No Rio, soma de três candidatos chega a R$ 119 milhões, sem contar com petista Lindbergh

iG Minas Gerais |

Empresário, Paulo Skaf pretende gastar até R$ 95 milhões na disputa
NILTON FUKUDA/ESTADÃO CONTEÚDO
Empresário, Paulo Skaf pretende gastar até R$ 95 milhões na disputa

São Paulo. O candidato ao governo de São Paulo pelo PMDB, Paulo Skaf, relacionou sua estimativa de gastos de campanha – a maior entre seus concorrentes – com a possibilidade de disputar o segundo turno das eleições este ano. “Em 2010, eu estava vindo pela primeira vez em um partido pequeno, com um minuto de televisão, com possibilidades muito limitadas e expectativa muito remota de segundo turno”, disse Skaf.

O peemedebista estimou despesas para a campanha deste ano em torno de R$ 95 milhões. Geraldo Alckmin, candidato à reeleição, estipulou teto de R$ 92 milhões, e Alexandre Padilha (PT), R$ 90 milhões. “Fazer uma previsão é uma coisa, não significa que vai gastar. Em 2010 quem menos gastou fui eu”, disse.

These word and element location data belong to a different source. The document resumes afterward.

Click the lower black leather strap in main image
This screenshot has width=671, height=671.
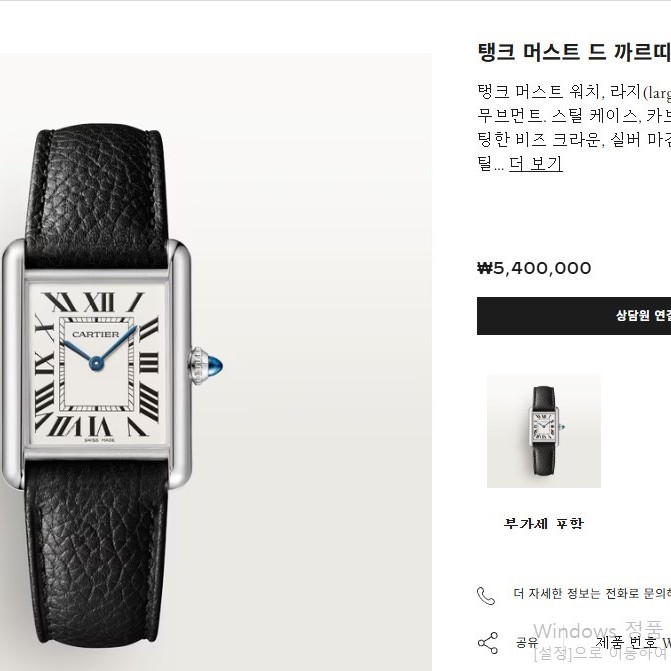[x=97, y=554]

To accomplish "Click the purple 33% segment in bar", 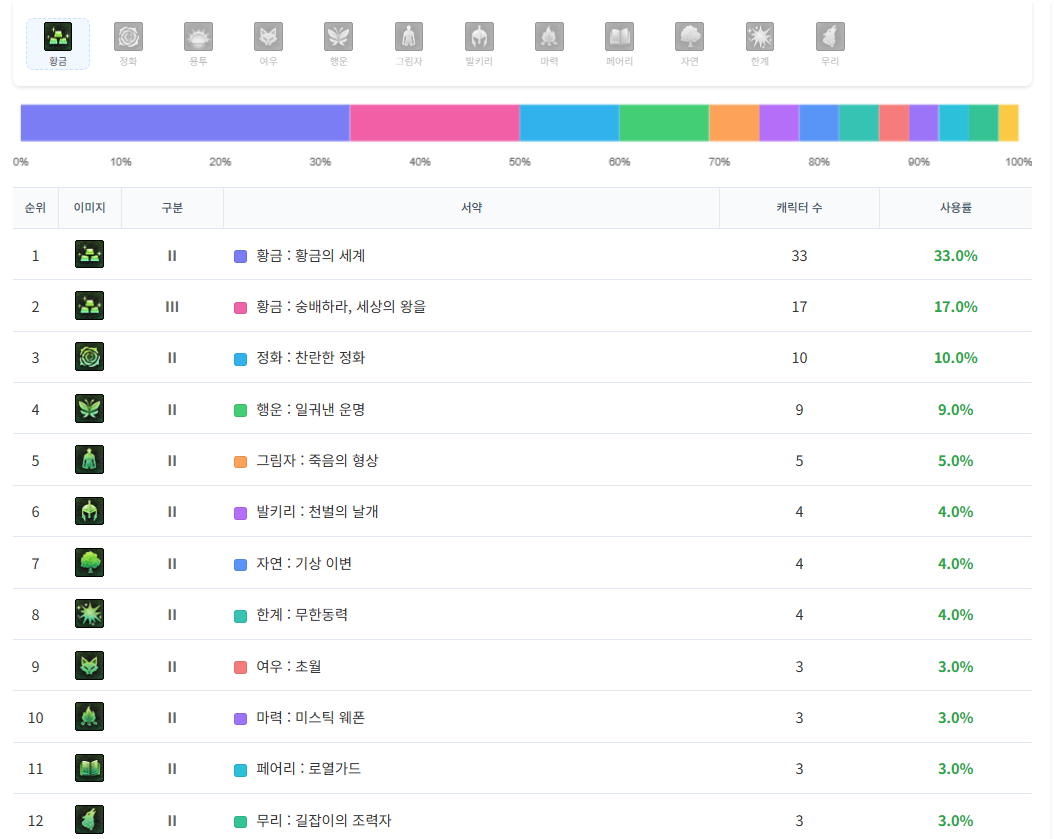I will click(x=185, y=122).
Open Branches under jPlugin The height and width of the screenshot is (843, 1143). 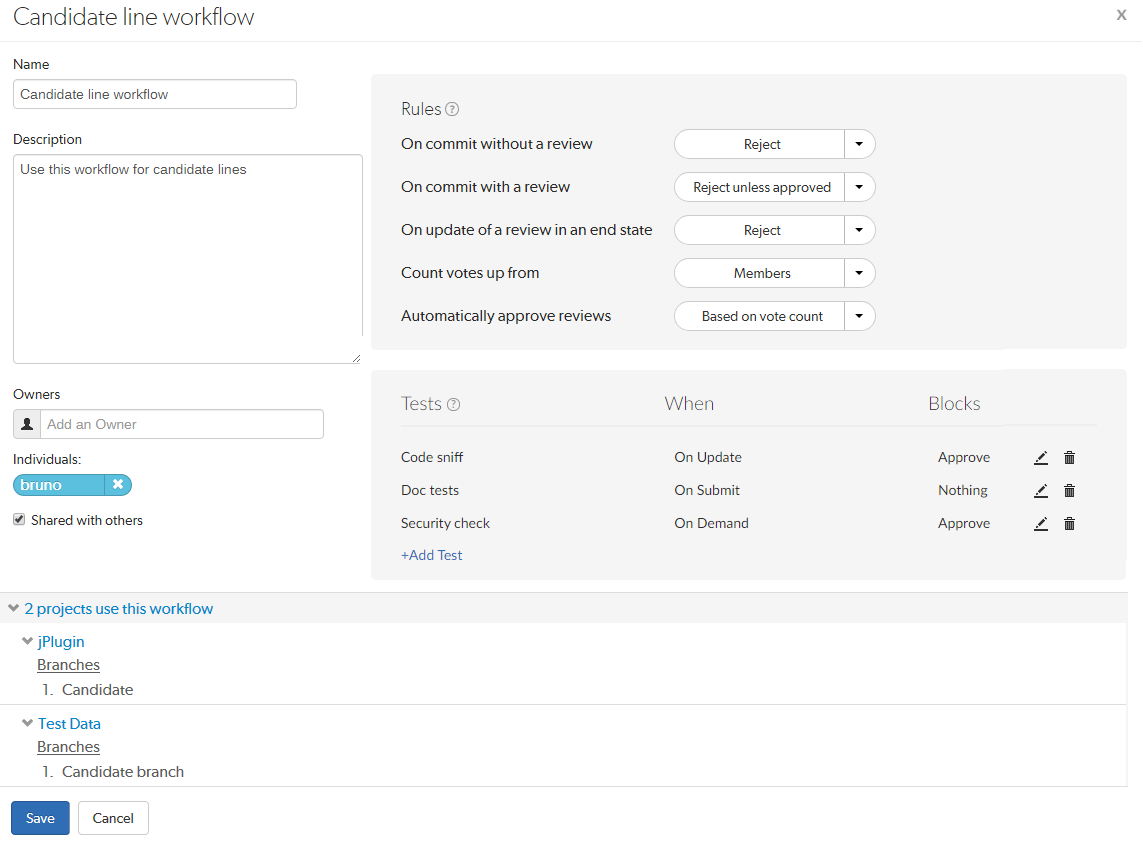(68, 664)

Em 2010, Skaf estimou gastos de R$ 62 milhões, em valores corrigidos, e ficou com pouco mais de 1 milhão de votos (4,56%). Desconhecido por cerca de 60% do eleitorado paulista, mas dono do maior tempo de TV no horário eleitoral gratuito, Skaf afirmou que pretende conquistar o eleitorado do interior do Estado apresentando-se como alternativa às candidaturas petista e tucana.

Rio de Janeiro. Três dos quatro principais candidatos ao governo do Rio pretendem gastar R$ 119 milhões na campanha. A conta não inclui a previsão de gastos do senador Lindbergh Farias (PT), não informada por sua campanha até o fechamento desta edição.

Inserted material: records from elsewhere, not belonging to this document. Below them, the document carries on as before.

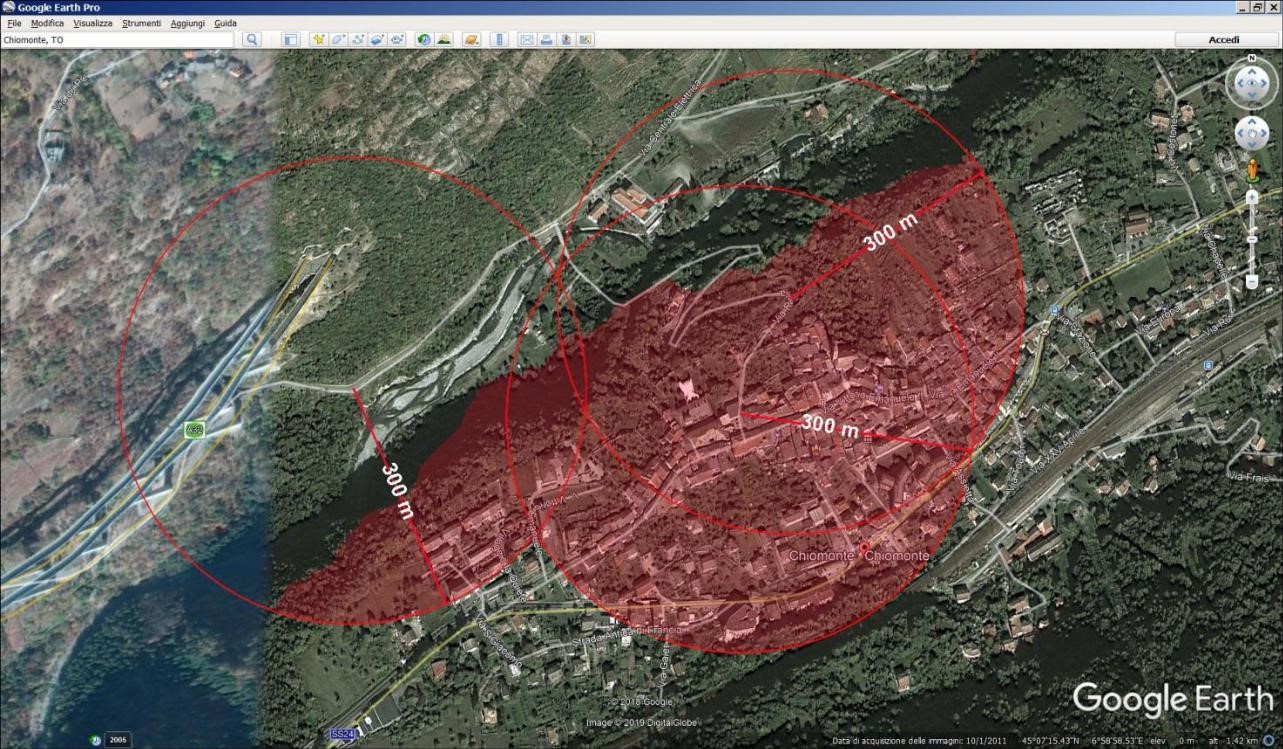
Task: Add a new placemark pin
Action: click(319, 40)

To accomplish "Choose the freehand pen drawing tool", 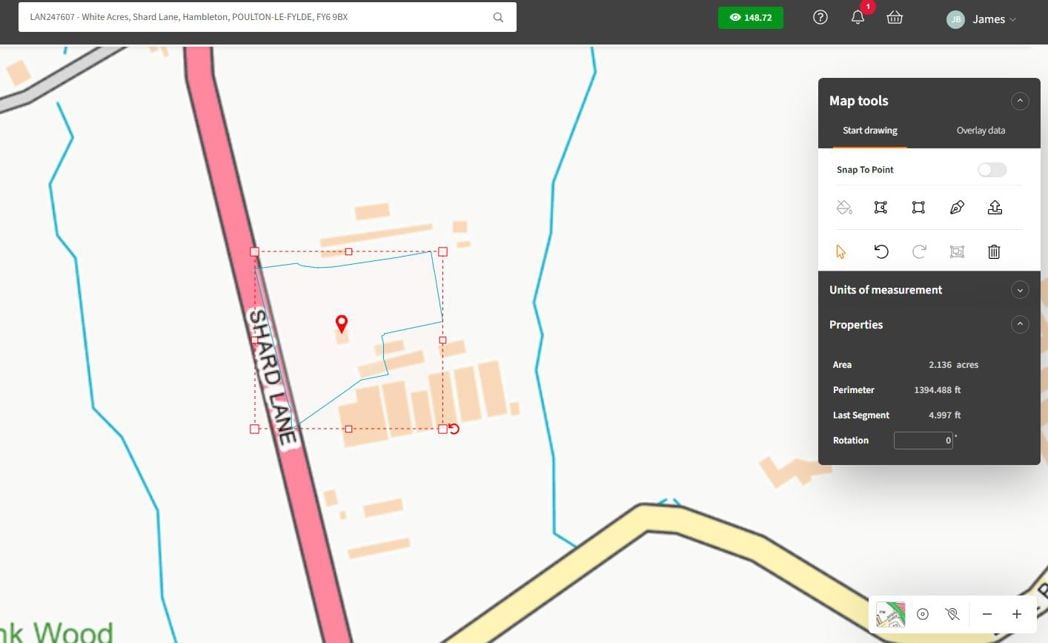I will click(x=957, y=207).
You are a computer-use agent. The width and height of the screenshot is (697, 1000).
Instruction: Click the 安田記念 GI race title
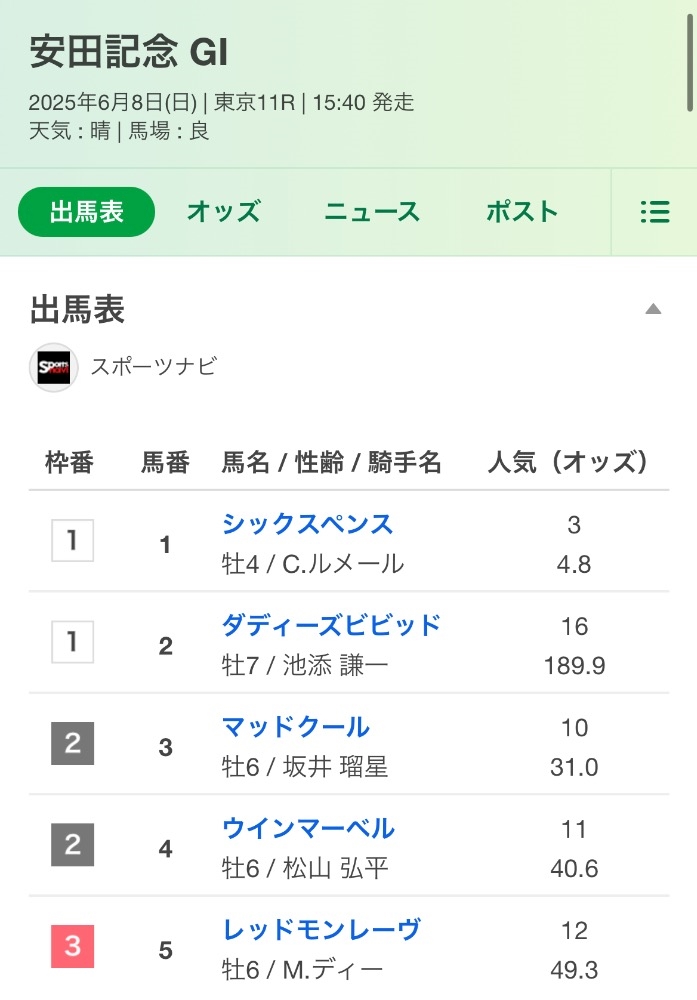pyautogui.click(x=129, y=53)
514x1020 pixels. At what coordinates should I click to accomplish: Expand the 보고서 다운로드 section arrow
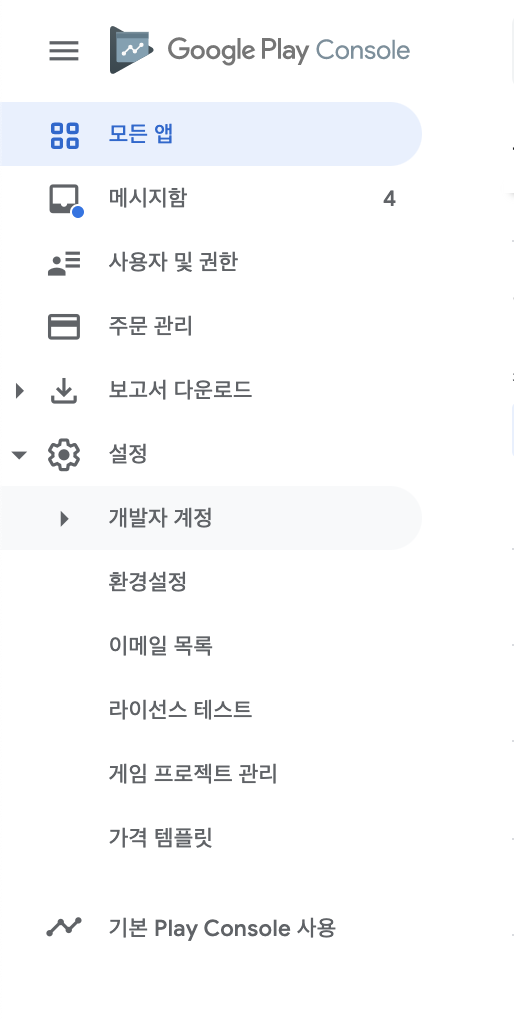[x=20, y=390]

Governador do Rio de Janeiro, Luiz Fernando Pezão (PMDB) pretende gastar até R$ 85 milhões para permanecer no cargo. Os adversários Anthony Garotinho (PR), deputado federal e ex-governador do Rio, e o senador Marcello Crivella (PRB) devem gastar R$ 25 milhões e R$ 9 milhões, respectivamente. Em 2010, o então candidato do PMDB ao governo do Rio, Sérgio Cabral, previu gastar R$ 25 milhões, e fechou a conta em R$ 20,7 milhões, em valores da época.